Arrange each line of the entries below as an item in a numbered list, omitting any blank lines.

Data entries:
※ ※ ※

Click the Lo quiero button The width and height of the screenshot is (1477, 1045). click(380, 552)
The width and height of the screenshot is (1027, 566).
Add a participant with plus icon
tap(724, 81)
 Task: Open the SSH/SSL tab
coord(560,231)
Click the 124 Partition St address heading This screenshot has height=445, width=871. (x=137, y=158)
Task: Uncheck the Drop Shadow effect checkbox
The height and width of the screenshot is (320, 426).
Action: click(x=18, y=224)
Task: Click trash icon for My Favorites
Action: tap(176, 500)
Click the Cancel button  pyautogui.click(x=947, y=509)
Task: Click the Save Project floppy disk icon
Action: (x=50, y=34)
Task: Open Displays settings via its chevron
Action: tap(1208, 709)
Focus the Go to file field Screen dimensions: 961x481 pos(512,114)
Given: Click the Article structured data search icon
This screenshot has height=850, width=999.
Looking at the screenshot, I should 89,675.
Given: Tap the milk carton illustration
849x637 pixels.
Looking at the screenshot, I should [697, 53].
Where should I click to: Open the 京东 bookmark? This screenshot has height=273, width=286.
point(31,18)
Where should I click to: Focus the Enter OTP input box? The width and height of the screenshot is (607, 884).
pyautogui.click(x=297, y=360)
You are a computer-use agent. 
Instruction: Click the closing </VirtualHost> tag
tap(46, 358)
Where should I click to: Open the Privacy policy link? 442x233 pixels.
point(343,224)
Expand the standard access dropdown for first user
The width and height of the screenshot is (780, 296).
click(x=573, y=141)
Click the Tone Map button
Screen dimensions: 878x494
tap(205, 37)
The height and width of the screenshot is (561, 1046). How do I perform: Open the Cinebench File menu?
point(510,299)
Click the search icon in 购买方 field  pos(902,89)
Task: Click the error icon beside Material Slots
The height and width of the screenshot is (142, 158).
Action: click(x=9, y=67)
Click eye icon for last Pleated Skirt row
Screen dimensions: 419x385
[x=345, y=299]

※ ※ ※

» **Response to the task**
1. Click the Lo quiero button The width and height of the screenshot is (1477, 1045). click(380, 552)
2. The width and height of the screenshot is (1027, 566).
3. Add a participant with plus icon
4. tap(724, 81)
5.  Task: Open the SSH/SSL tab
6. coord(560,231)
7. Click the 124 Partition St address heading This screenshot has height=445, width=871. (x=137, y=158)
8. Task: Uncheck the Drop Shadow effect checkbox
9. The height and width of the screenshot is (320, 426).
10. Action: click(x=18, y=224)
11. Task: Click trash icon for My Favorites
12. Action: tap(176, 500)
13. Click the Cancel button  pyautogui.click(x=947, y=509)
14. Task: Click the Save Project floppy disk icon
15. Action: (x=50, y=34)
16. Task: Open Displays settings via its chevron
17. Action: tap(1208, 709)
18. Focus the Go to file field Screen dimensions: 961x481 pos(512,114)
19. Given: Click the Article structured data search icon
20. This screenshot has height=850, width=999.
21. Looking at the screenshot, I should 89,675.
22. Given: Tap the milk carton illustration
23. 849x637 pixels.
24. Looking at the screenshot, I should [697, 53].
25. Where should I click to: Open the 京东 bookmark? This screenshot has height=273, width=286.
26. point(31,18)
27. Where should I click to: Focus the Enter OTP input box? The width and height of the screenshot is (607, 884).
28. pyautogui.click(x=297, y=360)
29. You are a computer-use agent. 
30. Instruction: Click the closing </VirtualHost> tag
31. tap(46, 358)
32. Where should I click to: Open the Privacy policy link? 442x233 pixels.
33. point(343,224)
34. Expand the standard access dropdown for first user
35. The width and height of the screenshot is (780, 296).
36. click(x=573, y=141)
37. Click the Tone Map button
38. Screen dimensions: 878x494
39. tap(205, 37)
40. The height and width of the screenshot is (561, 1046). How do I perform: Open the Cinebench File menu?
41. point(510,299)
42. Click the search icon in 购买方 field  pos(902,89)
43. Task: Click the error icon beside Material Slots
44. The height and width of the screenshot is (142, 158).
45. Action: click(x=9, y=67)
46. Click eye icon for last Pleated Skirt row
47. Screen dimensions: 419x385
48. [x=345, y=299]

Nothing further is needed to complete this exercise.